(Dataset records Opens)

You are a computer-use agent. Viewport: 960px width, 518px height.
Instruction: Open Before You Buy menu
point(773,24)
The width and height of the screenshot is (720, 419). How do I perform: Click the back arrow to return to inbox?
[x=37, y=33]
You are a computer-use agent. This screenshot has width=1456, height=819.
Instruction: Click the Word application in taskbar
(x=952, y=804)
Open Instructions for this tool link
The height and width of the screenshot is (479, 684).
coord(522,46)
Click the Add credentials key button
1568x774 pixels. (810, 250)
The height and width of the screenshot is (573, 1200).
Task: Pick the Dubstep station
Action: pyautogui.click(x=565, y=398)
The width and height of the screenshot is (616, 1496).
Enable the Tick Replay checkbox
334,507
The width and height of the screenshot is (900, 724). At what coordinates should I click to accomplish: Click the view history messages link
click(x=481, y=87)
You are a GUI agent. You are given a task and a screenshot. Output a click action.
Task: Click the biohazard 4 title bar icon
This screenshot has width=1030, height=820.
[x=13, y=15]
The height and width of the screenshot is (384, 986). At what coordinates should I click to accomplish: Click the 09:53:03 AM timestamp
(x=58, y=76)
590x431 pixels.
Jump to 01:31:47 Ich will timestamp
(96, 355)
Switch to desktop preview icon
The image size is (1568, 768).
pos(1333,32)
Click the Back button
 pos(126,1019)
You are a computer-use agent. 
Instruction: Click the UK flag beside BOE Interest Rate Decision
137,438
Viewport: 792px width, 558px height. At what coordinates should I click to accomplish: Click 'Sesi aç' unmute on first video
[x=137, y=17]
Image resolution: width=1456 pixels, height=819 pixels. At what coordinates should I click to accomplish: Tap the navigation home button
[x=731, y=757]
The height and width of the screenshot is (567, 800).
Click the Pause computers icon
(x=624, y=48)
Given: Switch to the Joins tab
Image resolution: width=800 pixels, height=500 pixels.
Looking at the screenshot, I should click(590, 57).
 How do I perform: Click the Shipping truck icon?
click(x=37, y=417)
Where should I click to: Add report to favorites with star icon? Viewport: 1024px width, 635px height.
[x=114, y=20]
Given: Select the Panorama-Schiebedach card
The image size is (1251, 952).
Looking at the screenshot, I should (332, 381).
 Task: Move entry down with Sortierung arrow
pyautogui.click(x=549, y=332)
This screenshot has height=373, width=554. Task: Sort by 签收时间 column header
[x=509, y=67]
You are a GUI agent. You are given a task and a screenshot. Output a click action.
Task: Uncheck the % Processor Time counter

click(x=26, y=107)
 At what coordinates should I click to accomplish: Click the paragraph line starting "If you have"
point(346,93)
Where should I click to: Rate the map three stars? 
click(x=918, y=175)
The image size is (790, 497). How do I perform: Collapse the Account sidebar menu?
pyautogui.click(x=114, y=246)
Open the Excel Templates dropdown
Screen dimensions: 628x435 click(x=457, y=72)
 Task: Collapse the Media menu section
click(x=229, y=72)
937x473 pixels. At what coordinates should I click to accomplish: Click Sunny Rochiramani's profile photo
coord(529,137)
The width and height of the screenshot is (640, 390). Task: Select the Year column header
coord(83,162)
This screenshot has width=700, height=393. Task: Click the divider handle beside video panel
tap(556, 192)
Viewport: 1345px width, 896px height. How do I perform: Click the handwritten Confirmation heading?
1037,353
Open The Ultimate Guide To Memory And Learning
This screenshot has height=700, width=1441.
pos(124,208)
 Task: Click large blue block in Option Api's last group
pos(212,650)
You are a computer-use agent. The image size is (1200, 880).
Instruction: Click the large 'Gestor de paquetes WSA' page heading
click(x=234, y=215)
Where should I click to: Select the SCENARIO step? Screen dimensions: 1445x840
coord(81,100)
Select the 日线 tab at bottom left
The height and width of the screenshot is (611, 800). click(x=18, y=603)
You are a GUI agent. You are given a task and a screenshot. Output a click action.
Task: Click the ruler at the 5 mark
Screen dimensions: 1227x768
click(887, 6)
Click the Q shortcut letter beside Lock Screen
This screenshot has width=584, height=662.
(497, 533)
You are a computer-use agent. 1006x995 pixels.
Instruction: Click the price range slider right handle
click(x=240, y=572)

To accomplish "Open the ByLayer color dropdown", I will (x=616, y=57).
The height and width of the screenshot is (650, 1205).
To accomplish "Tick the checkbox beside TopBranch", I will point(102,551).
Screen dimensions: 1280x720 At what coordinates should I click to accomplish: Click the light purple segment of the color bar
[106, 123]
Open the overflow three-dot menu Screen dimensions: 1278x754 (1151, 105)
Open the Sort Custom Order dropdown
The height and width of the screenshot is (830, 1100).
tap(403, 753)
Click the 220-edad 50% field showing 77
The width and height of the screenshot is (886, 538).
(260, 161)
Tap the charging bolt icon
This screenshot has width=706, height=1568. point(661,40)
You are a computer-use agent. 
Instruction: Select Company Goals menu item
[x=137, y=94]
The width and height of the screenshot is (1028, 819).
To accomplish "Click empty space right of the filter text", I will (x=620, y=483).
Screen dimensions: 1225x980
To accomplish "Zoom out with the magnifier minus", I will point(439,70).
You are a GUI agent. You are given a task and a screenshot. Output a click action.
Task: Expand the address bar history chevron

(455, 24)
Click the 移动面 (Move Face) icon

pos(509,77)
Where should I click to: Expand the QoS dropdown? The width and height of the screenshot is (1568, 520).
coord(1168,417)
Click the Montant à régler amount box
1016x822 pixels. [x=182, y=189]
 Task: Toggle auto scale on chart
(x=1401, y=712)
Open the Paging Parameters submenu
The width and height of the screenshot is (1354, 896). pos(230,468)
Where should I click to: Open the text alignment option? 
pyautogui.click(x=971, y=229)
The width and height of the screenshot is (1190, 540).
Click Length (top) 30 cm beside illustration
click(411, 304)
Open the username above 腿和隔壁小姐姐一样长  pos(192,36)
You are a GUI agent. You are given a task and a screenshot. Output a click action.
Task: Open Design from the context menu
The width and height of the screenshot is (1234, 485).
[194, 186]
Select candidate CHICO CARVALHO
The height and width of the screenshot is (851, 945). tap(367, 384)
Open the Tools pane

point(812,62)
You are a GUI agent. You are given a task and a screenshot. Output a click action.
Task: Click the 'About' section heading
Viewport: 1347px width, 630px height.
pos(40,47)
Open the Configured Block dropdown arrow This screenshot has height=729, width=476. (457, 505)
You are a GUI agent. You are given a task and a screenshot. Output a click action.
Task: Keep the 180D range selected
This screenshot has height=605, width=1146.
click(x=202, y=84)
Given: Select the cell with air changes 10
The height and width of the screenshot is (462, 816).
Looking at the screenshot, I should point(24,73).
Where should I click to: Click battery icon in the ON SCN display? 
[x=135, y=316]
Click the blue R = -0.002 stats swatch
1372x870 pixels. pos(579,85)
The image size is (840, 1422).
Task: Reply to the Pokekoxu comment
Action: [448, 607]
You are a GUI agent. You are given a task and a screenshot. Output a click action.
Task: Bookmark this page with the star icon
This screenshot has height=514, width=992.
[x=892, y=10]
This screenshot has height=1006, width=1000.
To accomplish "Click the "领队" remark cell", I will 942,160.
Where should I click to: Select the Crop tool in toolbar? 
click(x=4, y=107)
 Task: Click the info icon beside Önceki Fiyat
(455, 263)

(Dataset records Closes)

Task to complete: Where a line of the data contains the string "cell", include it in a count, and state that count alone.

Answer for the task: 2